What was the term length of the original PPP Loans obtained by Pump It Up?
Pump_It_Up Franchise · 2025 FDDAnswer from 2025 FDD Document
The PPP Loans and Second Draw PPP Loan were used to fund payroll, rent, utilities, and interest on existing debt through the Paycheck Protection Program. The PPP loans accrued interest at 1.0% per annum, had a term of two years, and were unsecured and guaranteed by the SBA. The Second Draw PPP loan accrued interest at 1.0% per annum, had a term of five years, and was unsecured and guaranteed by the SBA. The SBA may subsequently review funding eligibility and usage of funds for compliance with program requirements and other factors.
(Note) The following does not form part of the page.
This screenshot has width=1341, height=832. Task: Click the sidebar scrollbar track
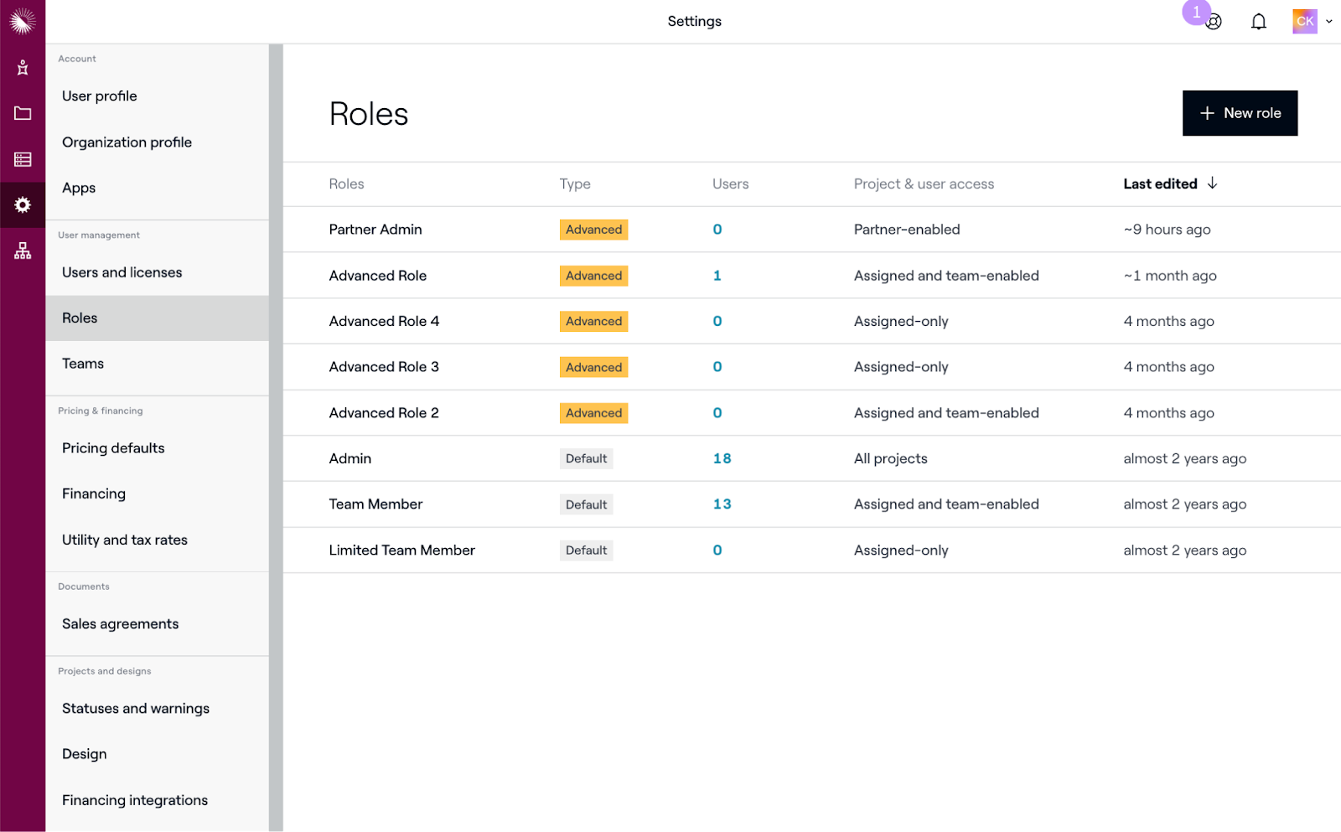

Management believes that any subsequent review will not have an adverse impact on the Company's financial position.
Source: Item 23 — RECEIPTS (FDD pages 60–225)
What This Means (2025 FDD)
According to Pump It Up's 2025 Franchise Disclosure Document, the company received five Paycheck Protection Program Loans in April 2020. These PPP Loans had a term of two years. The loans accrued interest at a rate of 1.0% per annum and were unsecured and guaranteed by the SBA.
In February 2021, Pump It Up also received a Second Draw PPP Loan, which had a term of five years and the same interest rate and guarantee conditions as the original PPP Loans. The original PPP Loans totaled $989,900, while the Second Draw PPP Loan amounted to $591,795.
The FDD also notes that in August 2021 and January 2022, Pump It Up received notifications from the SBA that the original PPP Loans had been forgiven. The company recorded the forgiveness income for these loans as other income in its consolidated statement of operations.